Work to be completed
Print the passage of the article below about Merck's "good" cholesterol drug, from "Merck CEO pledges" up to and including "the global elite.", word for word.

Passage shown

Merck CEO pledges to persist with 'good' cholesterol drug program

Merck CEO Kenneth Frazier

Even as failures in the field pile up, Merck ($MRK) CEO Kenneth Frazier is pushing ahead with a massive development program for a drug to boost HDL or "good" cholesterol. And despite growing doubts about the prospects for such treatments, he appears to see the risky bet worth the potential payoff if the company's experimental therapy, anacetrapib, succeeds in late-stage studies.

Reuters' Ben Hirschler reported Frazier's thoughts on the CETP blocker from the World Economic Forum in Davos, Switzerland, where big ideas in healthcare are often discussed among the global elite.

Frazier's stance on anacetrapib should come as no surprise. Under pressure to deliver new blockbusters after years of lackluster R&D productivity, Big Pharma chiefs have rolled the dice on huge drug-development programs for new cardiovascular and Alzheimer's meds despite long odds of success.

The CEO needs to look no further than Pfizer's ($PFE) and Roche's ($RHHBY) failures with CETP programs for reasons to pull the plug on anacetrapib. Plus, Merck's own HDL drug Tredaptive, which has a different mechanism for boosting good cholesterol, flamed out in a Phase III last month and was pulled from the market in Europe. However, analysts project anacetrapib sales could surpass $3 billion per year if Merck wins its bet on the program.

"It's certainly not a slam dunk," Frazier told Hirschler of the anacetrapib program, "but I believe that given the properties of the drug, it is an experiment well worth conducting."

In a proverbial CETP-program casino, Frazier sits right next to Eli Lilly CEO John Lechleiter, whose company ($LLY) is in late-stage development with a similar drug, evacetrapib. Lechleiter hardly has a hot hand with big R&D programs, though, after losing with Phase III studies of the Alzheimer's drug solanezumab last year.

Dataset records
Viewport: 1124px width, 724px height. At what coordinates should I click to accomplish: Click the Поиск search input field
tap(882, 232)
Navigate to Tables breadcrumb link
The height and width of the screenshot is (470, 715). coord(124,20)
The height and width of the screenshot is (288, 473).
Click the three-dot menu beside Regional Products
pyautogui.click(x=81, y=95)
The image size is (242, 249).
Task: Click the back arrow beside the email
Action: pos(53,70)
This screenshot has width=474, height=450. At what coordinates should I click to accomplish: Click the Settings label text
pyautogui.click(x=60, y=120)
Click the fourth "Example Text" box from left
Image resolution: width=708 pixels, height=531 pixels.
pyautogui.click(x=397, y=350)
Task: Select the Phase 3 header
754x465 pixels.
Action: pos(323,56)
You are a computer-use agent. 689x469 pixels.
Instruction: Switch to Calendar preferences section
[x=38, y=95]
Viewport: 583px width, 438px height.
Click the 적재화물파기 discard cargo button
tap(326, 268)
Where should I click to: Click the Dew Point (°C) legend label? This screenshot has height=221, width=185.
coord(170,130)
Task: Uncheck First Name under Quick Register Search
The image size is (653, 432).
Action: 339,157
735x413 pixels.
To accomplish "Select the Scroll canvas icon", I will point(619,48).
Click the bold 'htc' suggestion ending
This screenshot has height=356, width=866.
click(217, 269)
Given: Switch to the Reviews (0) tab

Answer to this exercise
Merck CEO pledges to persist with 'good' cholesterol drug program

Merck CEO Kenneth Frazier

Even as failures in the field pile up, Merck ($MRK) CEO Kenneth Frazier is pushing ahead with a massive development program for a drug to boost HDL or "good" cholesterol. And despite growing doubts about the prospects for such treatments, he appears to see the risky bet worth the potential payoff if the company's experimental therapy, anacetrapib, succeeds in late-stage studies.

Reuters' Ben Hirschler reported Frazier's thoughts on the CETP blocker from the World Economic Forum in Davos, Switzerland, where big ideas in healthcare are often discussed among the global elite.